[Excerpted records]
================

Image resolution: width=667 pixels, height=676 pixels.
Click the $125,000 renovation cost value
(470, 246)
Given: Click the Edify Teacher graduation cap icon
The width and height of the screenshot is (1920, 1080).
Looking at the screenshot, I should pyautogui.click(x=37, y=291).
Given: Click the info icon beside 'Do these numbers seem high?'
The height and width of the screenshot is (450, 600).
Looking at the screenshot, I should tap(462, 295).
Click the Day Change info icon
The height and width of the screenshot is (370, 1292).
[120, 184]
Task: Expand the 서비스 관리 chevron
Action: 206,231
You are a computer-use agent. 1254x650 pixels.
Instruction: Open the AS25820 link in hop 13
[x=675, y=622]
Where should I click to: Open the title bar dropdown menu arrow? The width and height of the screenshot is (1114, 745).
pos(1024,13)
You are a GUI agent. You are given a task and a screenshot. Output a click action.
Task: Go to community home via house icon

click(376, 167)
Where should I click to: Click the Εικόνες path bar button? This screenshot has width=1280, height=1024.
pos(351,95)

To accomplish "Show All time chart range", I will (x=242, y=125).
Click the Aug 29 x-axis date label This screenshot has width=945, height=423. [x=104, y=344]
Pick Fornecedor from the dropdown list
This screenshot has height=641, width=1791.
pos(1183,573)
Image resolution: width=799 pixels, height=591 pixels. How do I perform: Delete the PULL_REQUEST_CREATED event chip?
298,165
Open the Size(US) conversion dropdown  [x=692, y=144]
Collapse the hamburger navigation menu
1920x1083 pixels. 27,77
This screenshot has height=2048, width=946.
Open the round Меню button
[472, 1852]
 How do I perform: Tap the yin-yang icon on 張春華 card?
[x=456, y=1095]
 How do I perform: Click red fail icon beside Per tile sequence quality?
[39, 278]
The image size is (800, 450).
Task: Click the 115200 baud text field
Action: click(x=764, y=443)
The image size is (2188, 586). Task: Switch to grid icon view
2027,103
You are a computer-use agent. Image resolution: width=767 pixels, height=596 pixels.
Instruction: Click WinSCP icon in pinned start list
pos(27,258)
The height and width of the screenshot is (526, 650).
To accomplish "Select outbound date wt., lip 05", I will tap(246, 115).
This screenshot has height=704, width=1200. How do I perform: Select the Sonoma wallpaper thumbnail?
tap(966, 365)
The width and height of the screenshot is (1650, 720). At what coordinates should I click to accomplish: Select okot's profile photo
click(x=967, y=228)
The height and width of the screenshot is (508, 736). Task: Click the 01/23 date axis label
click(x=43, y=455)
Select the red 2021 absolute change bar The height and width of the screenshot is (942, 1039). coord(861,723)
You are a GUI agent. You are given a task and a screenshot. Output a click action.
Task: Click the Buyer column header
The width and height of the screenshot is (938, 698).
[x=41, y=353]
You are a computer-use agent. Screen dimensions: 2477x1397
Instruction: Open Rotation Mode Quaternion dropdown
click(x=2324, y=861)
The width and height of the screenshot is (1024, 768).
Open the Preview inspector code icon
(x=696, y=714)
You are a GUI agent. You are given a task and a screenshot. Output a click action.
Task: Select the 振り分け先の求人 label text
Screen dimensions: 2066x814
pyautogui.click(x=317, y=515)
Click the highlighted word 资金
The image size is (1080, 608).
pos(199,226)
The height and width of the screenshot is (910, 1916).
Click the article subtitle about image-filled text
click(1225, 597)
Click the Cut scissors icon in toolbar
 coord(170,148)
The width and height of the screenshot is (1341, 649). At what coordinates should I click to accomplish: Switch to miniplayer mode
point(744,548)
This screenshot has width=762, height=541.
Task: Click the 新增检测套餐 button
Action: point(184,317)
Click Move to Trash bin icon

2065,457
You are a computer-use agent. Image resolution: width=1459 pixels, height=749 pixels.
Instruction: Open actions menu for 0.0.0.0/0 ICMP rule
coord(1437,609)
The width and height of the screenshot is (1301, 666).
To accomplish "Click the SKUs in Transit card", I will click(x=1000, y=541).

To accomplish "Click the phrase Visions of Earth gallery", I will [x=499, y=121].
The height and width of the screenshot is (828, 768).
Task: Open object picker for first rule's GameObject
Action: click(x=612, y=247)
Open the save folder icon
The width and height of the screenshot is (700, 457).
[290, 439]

================

[What to work on]
Reproduce every line of the records above without any change.

[Correct result]
Image resolution: width=667 pixels, height=676 pixels.
Click the $125,000 renovation cost value
(470, 246)
Given: Click the Edify Teacher graduation cap icon
The width and height of the screenshot is (1920, 1080).
Looking at the screenshot, I should pyautogui.click(x=37, y=291).
Given: Click the info icon beside 'Do these numbers seem high?'
The height and width of the screenshot is (450, 600).
Looking at the screenshot, I should tap(462, 295).
Click the Day Change info icon
The height and width of the screenshot is (370, 1292).
[120, 184]
Task: Expand the 서비스 관리 chevron
Action: 206,231
You are a computer-use agent. 1254x650 pixels.
Instruction: Open the AS25820 link in hop 13
[x=675, y=622]
Where should I click to: Open the title bar dropdown menu arrow? The width and height of the screenshot is (1114, 745).
pos(1024,13)
You are a GUI agent. You are given a task and a screenshot. Output a click action.
Task: Go to community home via house icon

click(376, 167)
Where should I click to: Click the Εικόνες path bar button? This screenshot has width=1280, height=1024.
pos(351,95)

To accomplish "Show All time chart range", I will (x=242, y=125).
Click the Aug 29 x-axis date label This screenshot has width=945, height=423. [x=104, y=344]
Pick Fornecedor from the dropdown list
This screenshot has height=641, width=1791.
pos(1183,573)
Image resolution: width=799 pixels, height=591 pixels. How do I perform: Delete the PULL_REQUEST_CREATED event chip?
298,165
Open the Size(US) conversion dropdown  [x=692, y=144]
Collapse the hamburger navigation menu
1920x1083 pixels. 27,77
This screenshot has height=2048, width=946.
Open the round Меню button
[472, 1852]
 How do I perform: Tap the yin-yang icon on 張春華 card?
[x=456, y=1095]
 How do I perform: Click red fail icon beside Per tile sequence quality?
[39, 278]
The image size is (800, 450).
Task: Click the 115200 baud text field
Action: click(x=764, y=443)
The image size is (2188, 586). Task: Switch to grid icon view
2027,103
You are a computer-use agent. Image resolution: width=767 pixels, height=596 pixels.
Instruction: Click WinSCP icon in pinned start list
pos(27,258)
The height and width of the screenshot is (526, 650).
To accomplish "Select outbound date wt., lip 05", I will tap(246, 115).
This screenshot has height=704, width=1200. How do I perform: Select the Sonoma wallpaper thumbnail?
tap(966, 365)
The width and height of the screenshot is (1650, 720). At what coordinates should I click to accomplish: Select okot's profile photo
click(x=967, y=228)
The height and width of the screenshot is (508, 736). Task: Click the 01/23 date axis label
click(x=43, y=455)
Select the red 2021 absolute change bar The height and width of the screenshot is (942, 1039). coord(861,723)
You are a GUI agent. You are given a task and a screenshot. Output a click action.
Task: Click the Buyer column header
The width and height of the screenshot is (938, 698).
[x=41, y=353]
You are a computer-use agent. Screen dimensions: 2477x1397
Instruction: Open Rotation Mode Quaternion dropdown
click(x=2324, y=861)
The width and height of the screenshot is (1024, 768).
Open the Preview inspector code icon
(x=696, y=714)
You are a GUI agent. You are given a task and a screenshot. Output a click action.
Task: Select the 振り分け先の求人 label text
Screen dimensions: 2066x814
pyautogui.click(x=317, y=515)
Click the highlighted word 资金
The image size is (1080, 608).
pos(199,226)
The height and width of the screenshot is (910, 1916).
Click the article subtitle about image-filled text
click(1225, 597)
Click the Cut scissors icon in toolbar
 coord(170,148)
The width and height of the screenshot is (1341, 649). At what coordinates should I click to accomplish: Switch to miniplayer mode
point(744,548)
This screenshot has width=762, height=541.
Task: Click the 新增检测套餐 button
Action: point(184,317)
Click Move to Trash bin icon

2065,457
You are a computer-use agent. Image resolution: width=1459 pixels, height=749 pixels.
Instruction: Open actions menu for 0.0.0.0/0 ICMP rule
coord(1437,609)
The width and height of the screenshot is (1301, 666).
To accomplish "Click the SKUs in Transit card", I will click(x=1000, y=541).

To accomplish "Click the phrase Visions of Earth gallery", I will [x=499, y=121].
The height and width of the screenshot is (828, 768).
Task: Open object picker for first rule's GameObject
Action: click(x=612, y=247)
Open the save folder icon
The width and height of the screenshot is (700, 457).
[290, 439]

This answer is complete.